▶ [What you have to do]
Retype every line from the one containing "Viewport: 1000px width, 964px" through the last line of the records below, both included; leave out the pictures.

▶ [Extracted entries]
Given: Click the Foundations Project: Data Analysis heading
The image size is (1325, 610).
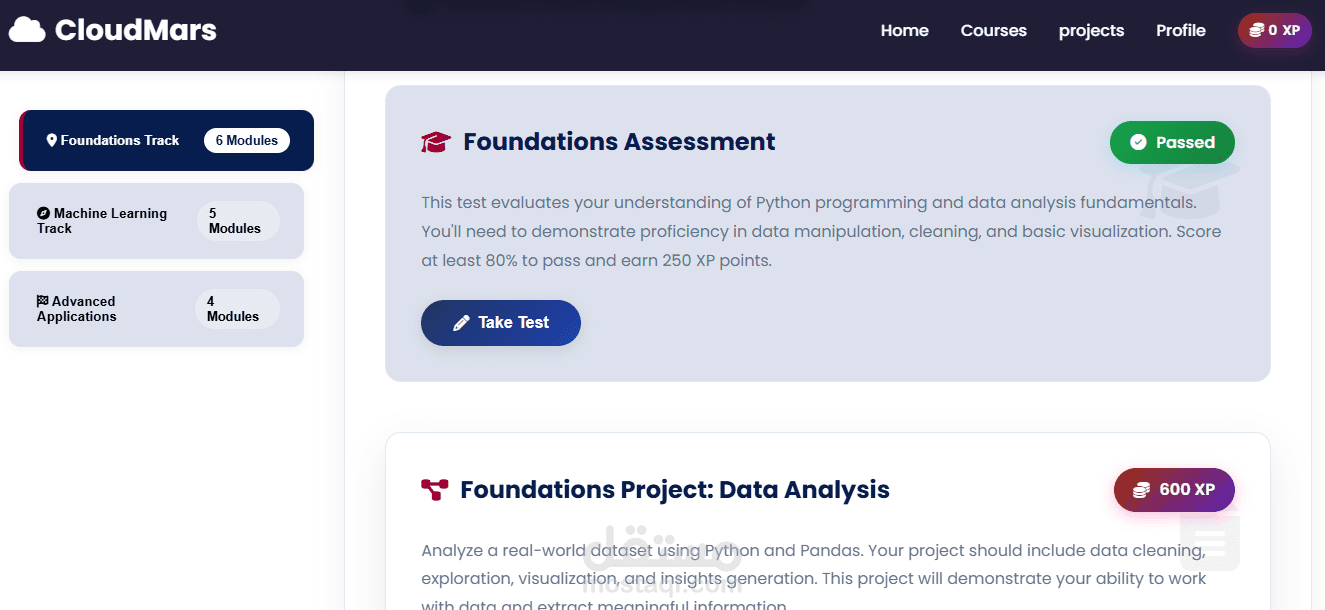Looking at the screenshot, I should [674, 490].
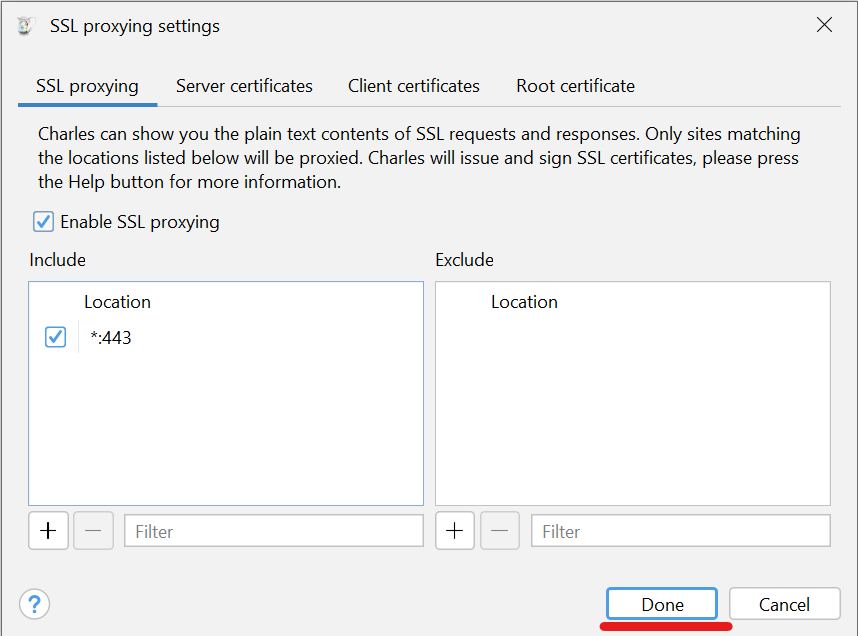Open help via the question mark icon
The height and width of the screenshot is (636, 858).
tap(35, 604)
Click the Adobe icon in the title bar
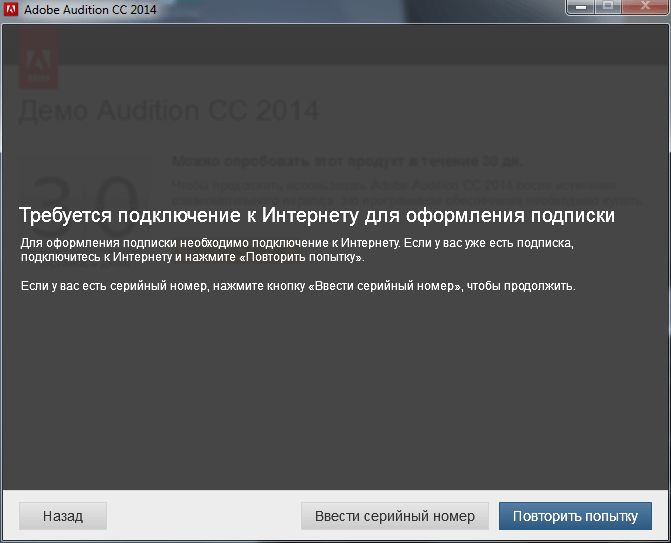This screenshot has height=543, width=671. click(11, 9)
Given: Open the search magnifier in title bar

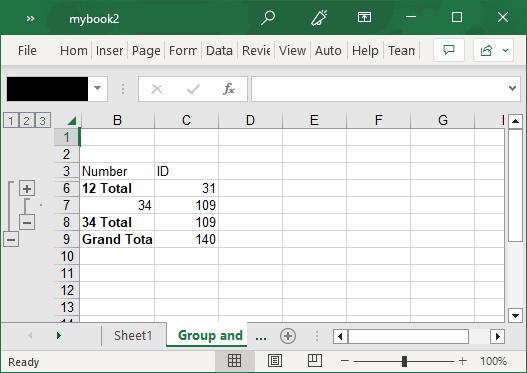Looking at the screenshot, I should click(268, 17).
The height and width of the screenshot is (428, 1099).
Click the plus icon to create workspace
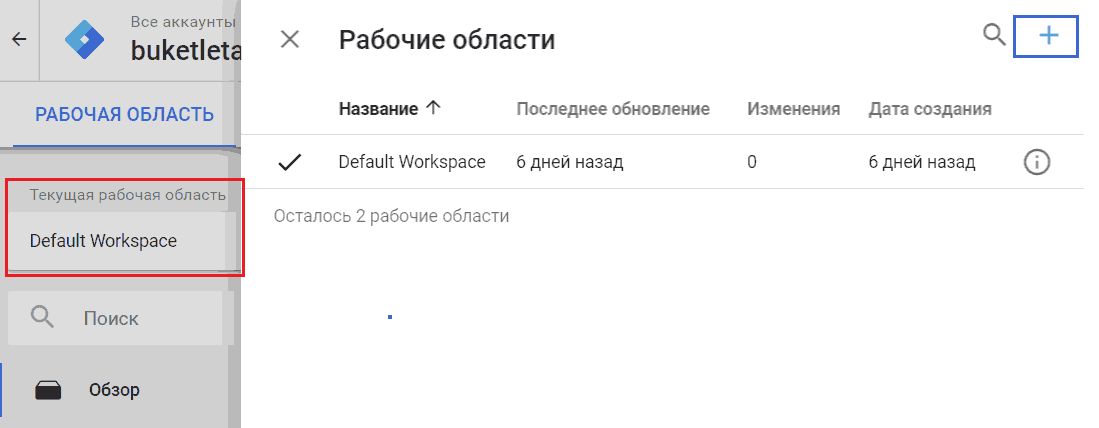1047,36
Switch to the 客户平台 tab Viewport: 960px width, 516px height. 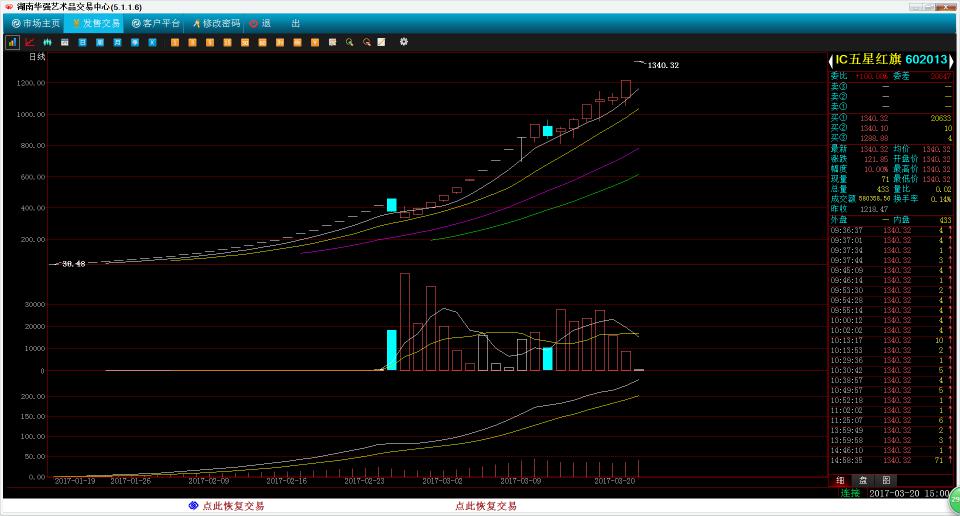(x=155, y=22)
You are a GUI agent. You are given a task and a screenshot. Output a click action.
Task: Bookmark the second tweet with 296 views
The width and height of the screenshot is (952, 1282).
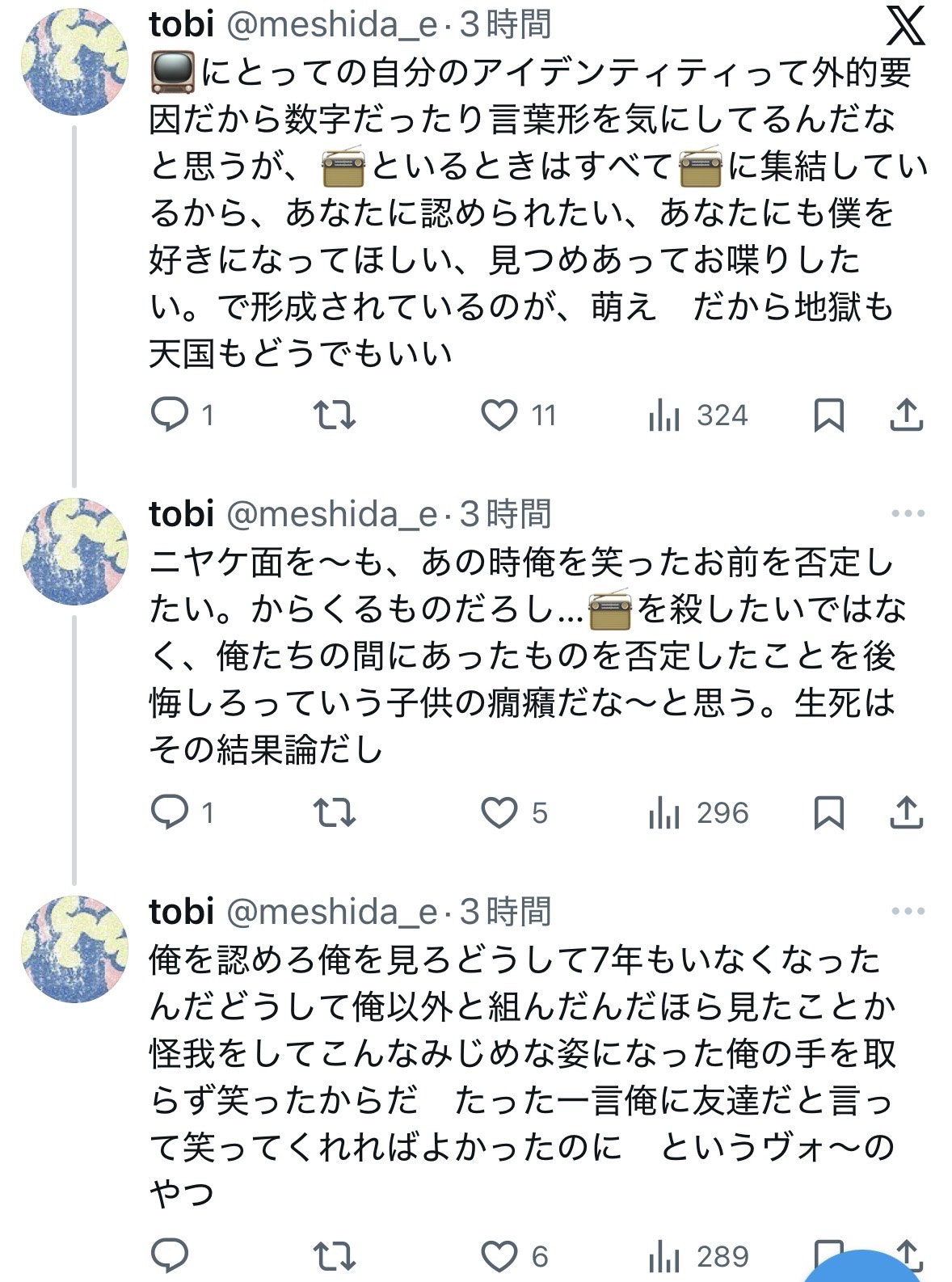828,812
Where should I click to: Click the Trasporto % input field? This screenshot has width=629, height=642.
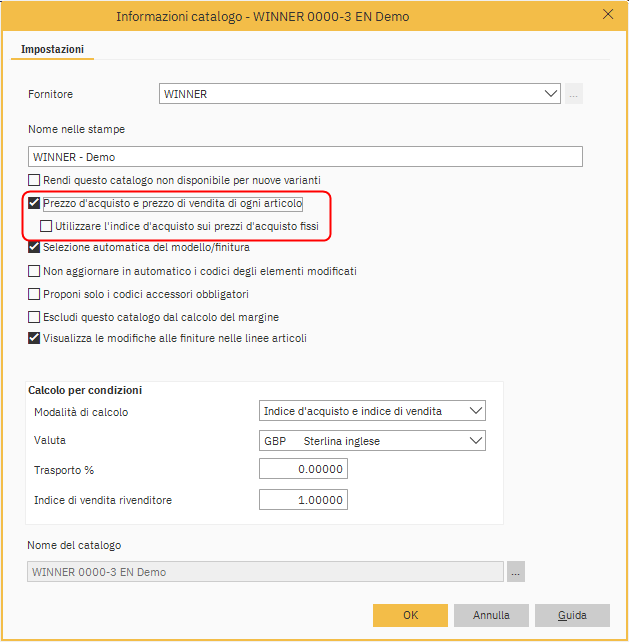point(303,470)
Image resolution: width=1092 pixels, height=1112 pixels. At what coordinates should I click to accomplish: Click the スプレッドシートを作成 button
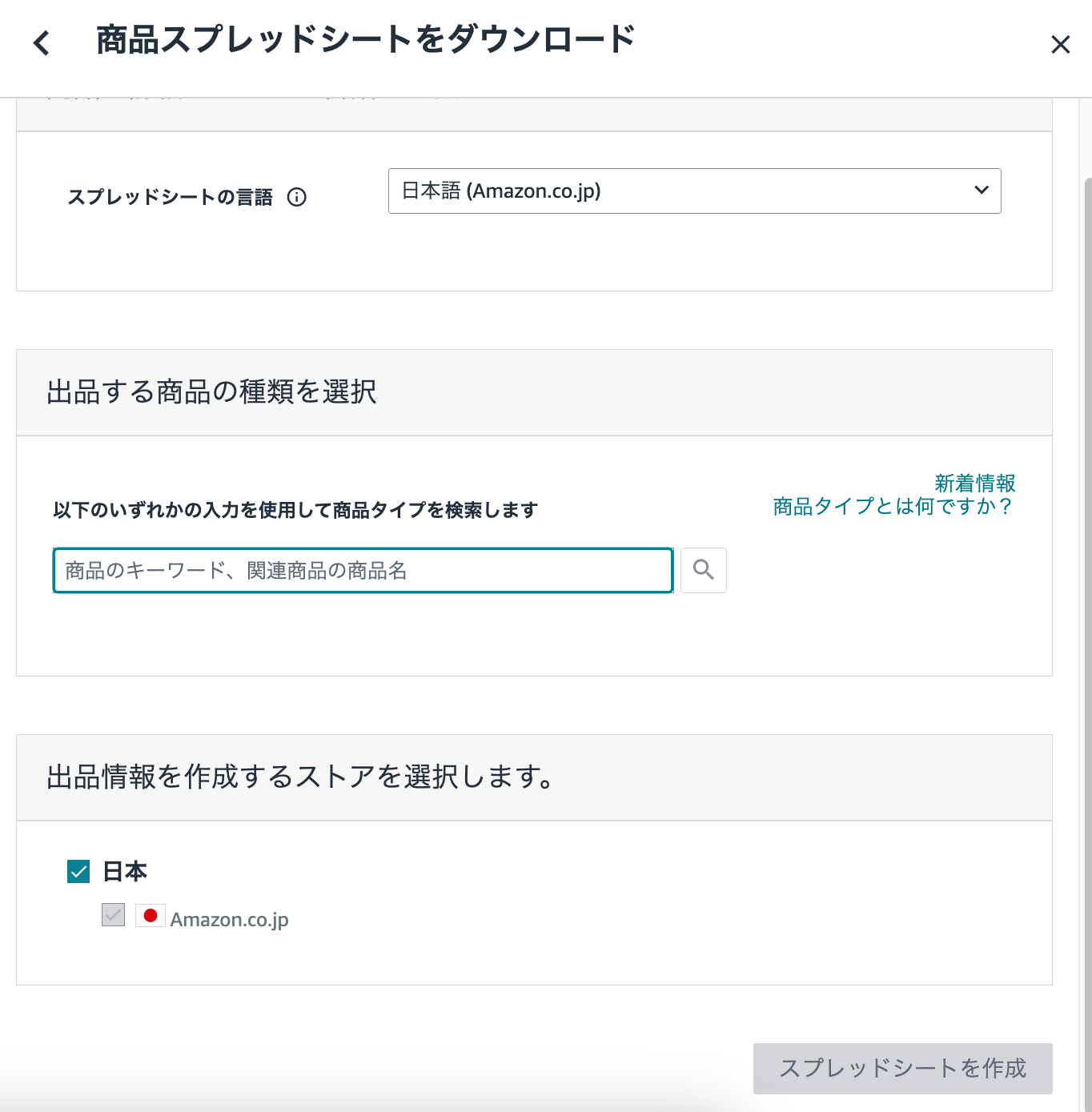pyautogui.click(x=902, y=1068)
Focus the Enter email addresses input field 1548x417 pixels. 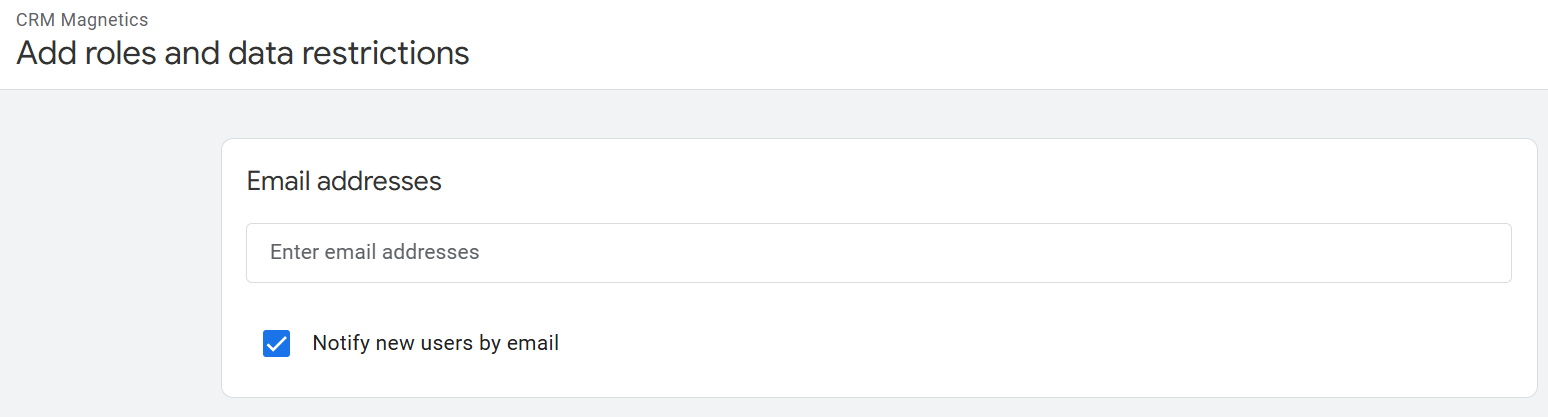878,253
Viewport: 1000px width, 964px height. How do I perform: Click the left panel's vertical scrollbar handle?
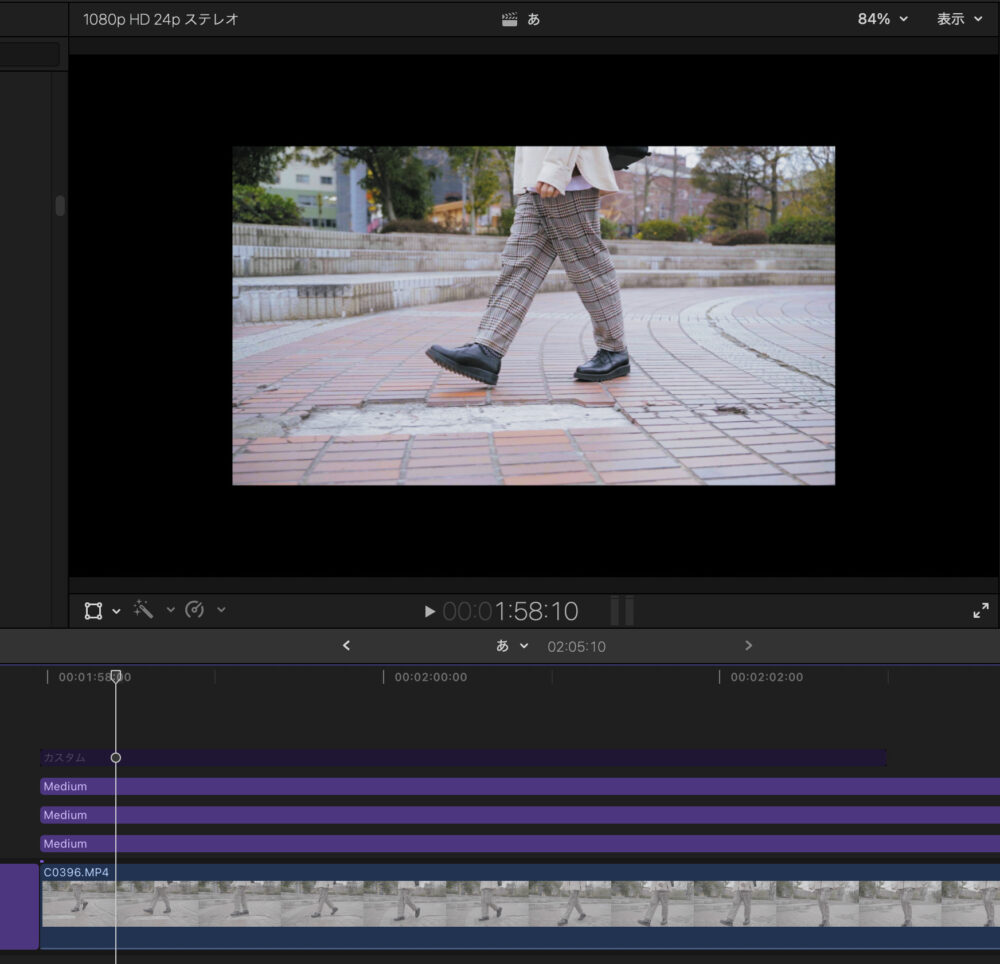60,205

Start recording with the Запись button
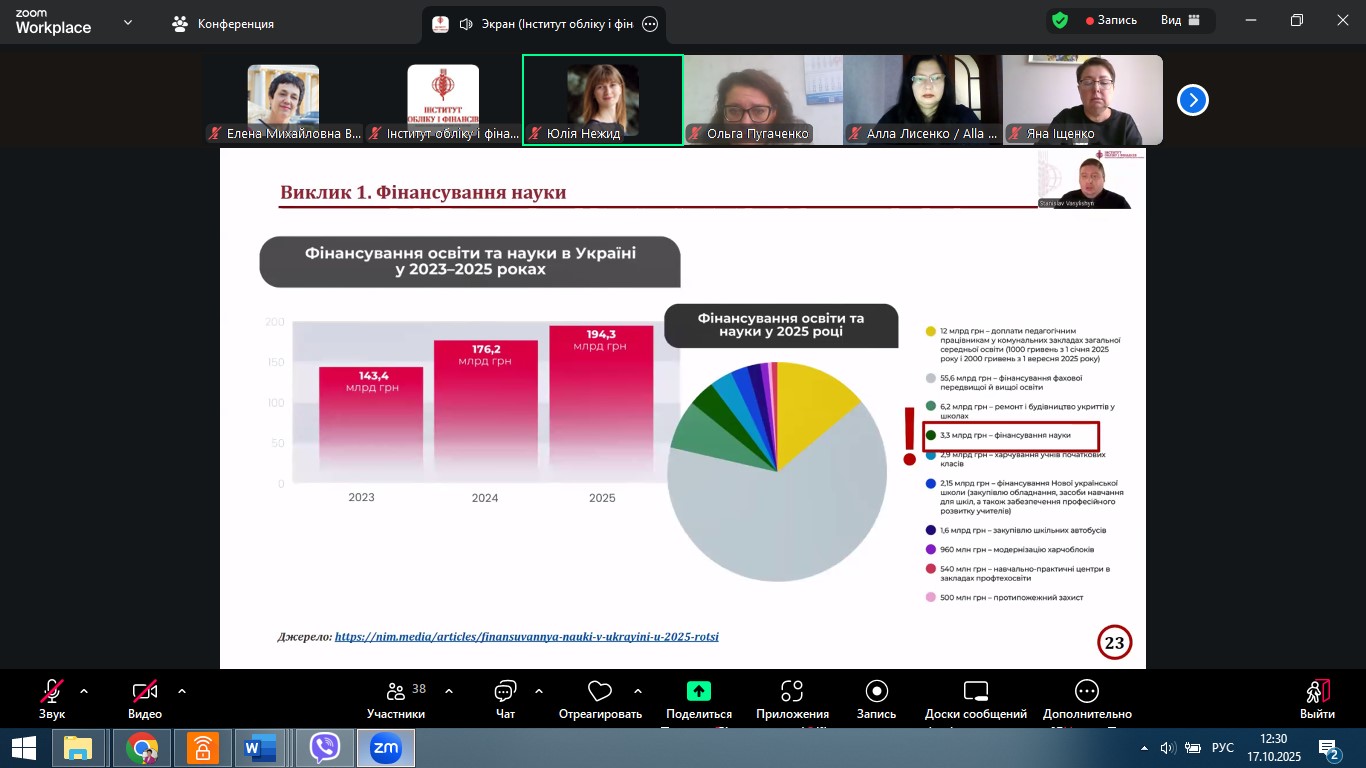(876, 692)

▶ [Task result]
Viewport: 1000px width, 964px height. How do I perform: Click the left panel's vertical scrollbar handle?
60,205

Start recording with the Запись button
(876, 692)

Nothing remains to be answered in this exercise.